Please retype every entry, keeping each one exactly as written.

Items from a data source
%%

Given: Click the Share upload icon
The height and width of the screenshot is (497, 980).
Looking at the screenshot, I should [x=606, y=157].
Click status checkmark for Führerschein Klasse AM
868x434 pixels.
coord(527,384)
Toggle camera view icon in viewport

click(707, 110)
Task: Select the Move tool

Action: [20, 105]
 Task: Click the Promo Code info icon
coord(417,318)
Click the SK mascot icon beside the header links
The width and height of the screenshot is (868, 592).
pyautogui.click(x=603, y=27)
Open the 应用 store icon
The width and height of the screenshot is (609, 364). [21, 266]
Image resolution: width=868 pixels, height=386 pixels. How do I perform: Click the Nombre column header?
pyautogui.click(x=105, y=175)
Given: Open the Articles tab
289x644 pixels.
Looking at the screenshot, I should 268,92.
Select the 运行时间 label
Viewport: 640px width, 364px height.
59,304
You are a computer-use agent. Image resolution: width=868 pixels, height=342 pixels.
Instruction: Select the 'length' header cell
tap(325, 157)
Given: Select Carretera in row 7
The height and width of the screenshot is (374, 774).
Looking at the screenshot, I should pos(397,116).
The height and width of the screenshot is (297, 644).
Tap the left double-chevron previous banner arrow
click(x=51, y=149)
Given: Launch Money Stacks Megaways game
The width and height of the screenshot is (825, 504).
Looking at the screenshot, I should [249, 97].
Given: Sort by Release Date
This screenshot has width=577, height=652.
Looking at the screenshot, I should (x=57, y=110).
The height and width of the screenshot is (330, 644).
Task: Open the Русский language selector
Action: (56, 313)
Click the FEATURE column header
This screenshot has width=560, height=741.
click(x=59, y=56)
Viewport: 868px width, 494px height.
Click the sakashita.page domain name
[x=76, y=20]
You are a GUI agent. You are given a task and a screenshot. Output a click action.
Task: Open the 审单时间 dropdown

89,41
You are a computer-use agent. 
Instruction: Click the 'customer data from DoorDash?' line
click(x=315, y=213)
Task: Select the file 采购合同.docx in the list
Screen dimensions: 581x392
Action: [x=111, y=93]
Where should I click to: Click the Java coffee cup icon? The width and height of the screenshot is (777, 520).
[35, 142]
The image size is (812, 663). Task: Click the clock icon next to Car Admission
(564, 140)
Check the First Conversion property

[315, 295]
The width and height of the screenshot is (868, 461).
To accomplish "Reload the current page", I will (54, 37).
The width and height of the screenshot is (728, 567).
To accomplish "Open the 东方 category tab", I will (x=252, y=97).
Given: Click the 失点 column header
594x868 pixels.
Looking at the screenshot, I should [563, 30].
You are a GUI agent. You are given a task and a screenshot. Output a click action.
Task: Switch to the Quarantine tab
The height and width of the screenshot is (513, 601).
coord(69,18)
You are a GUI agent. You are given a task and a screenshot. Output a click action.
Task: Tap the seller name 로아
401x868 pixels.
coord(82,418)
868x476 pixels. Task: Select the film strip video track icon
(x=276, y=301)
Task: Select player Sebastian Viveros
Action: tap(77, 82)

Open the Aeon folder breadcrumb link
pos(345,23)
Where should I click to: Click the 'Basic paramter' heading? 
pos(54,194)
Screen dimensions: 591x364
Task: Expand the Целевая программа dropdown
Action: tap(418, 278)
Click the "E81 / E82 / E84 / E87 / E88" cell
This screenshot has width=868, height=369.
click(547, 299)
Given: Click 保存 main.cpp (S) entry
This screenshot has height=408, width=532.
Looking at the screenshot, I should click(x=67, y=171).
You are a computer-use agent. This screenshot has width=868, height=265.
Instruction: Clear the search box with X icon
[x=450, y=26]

%%

- [THE ANSWER]:
Given: Click the Share upload icon
The height and width of the screenshot is (497, 980).
Looking at the screenshot, I should [x=606, y=157].
Click status checkmark for Führerschein Klasse AM
868x434 pixels.
coord(527,384)
Toggle camera view icon in viewport

click(707, 110)
Task: Select the Move tool

Action: [20, 105]
 Task: Click the Promo Code info icon
coord(417,318)
Click the SK mascot icon beside the header links
The width and height of the screenshot is (868, 592).
pyautogui.click(x=603, y=27)
Open the 应用 store icon
The width and height of the screenshot is (609, 364). [21, 266]
Image resolution: width=868 pixels, height=386 pixels. How do I perform: Click the Nombre column header?
pyautogui.click(x=105, y=175)
Given: Open the Articles tab
289x644 pixels.
Looking at the screenshot, I should 268,92.
Select the 运行时间 label
Viewport: 640px width, 364px height.
59,304
You are a computer-use agent. Image resolution: width=868 pixels, height=342 pixels.
Instruction: Select the 'length' header cell
tap(325, 157)
Given: Select Carretera in row 7
The height and width of the screenshot is (374, 774).
Looking at the screenshot, I should pos(397,116).
The height and width of the screenshot is (297, 644).
Tap the left double-chevron previous banner arrow
click(x=51, y=149)
Given: Launch Money Stacks Megaways game
The width and height of the screenshot is (825, 504).
Looking at the screenshot, I should [249, 97].
Given: Sort by Release Date
This screenshot has width=577, height=652.
Looking at the screenshot, I should (x=57, y=110).
The height and width of the screenshot is (330, 644).
Task: Open the Русский language selector
Action: (56, 313)
Click the FEATURE column header
This screenshot has width=560, height=741.
click(x=59, y=56)
Viewport: 868px width, 494px height.
Click the sakashita.page domain name
[x=76, y=20]
You are a GUI agent. You are given a task and a screenshot. Output a click action.
Task: Open the 审单时间 dropdown

89,41
You are a computer-use agent. 
Instruction: Click the 'customer data from DoorDash?' line
click(x=315, y=213)
Task: Select the file 采购合同.docx in the list
Screen dimensions: 581x392
Action: [x=111, y=93]
Where should I click to: Click the Java coffee cup icon? The width and height of the screenshot is (777, 520).
[35, 142]
The image size is (812, 663). Task: Click the clock icon next to Car Admission
(564, 140)
Check the First Conversion property

[315, 295]
The width and height of the screenshot is (868, 461).
To accomplish "Reload the current page", I will (54, 37).
The width and height of the screenshot is (728, 567).
To accomplish "Open the 东方 category tab", I will (x=252, y=97).
Given: Click the 失点 column header
594x868 pixels.
Looking at the screenshot, I should [563, 30].
You are a GUI agent. You are given a task and a screenshot. Output a click action.
Task: Switch to the Quarantine tab
The height and width of the screenshot is (513, 601).
coord(69,18)
You are a GUI agent. You are given a task and a screenshot. Output a click action.
Task: Tap the seller name 로아
401x868 pixels.
coord(82,418)
868x476 pixels. Task: Select the film strip video track icon
(x=276, y=301)
Task: Select player Sebastian Viveros
Action: tap(77, 82)

Open the Aeon folder breadcrumb link
pos(345,23)
Where should I click to: Click the 'Basic paramter' heading? 
pos(54,194)
Screen dimensions: 591x364
Task: Expand the Целевая программа dropdown
Action: tap(418, 278)
Click the "E81 / E82 / E84 / E87 / E88" cell
This screenshot has width=868, height=369.
click(547, 299)
Given: Click 保存 main.cpp (S) entry
This screenshot has height=408, width=532.
Looking at the screenshot, I should click(x=67, y=171).
You are a computer-use agent. This screenshot has width=868, height=265.
Instruction: Clear the search box with X icon
[x=450, y=26]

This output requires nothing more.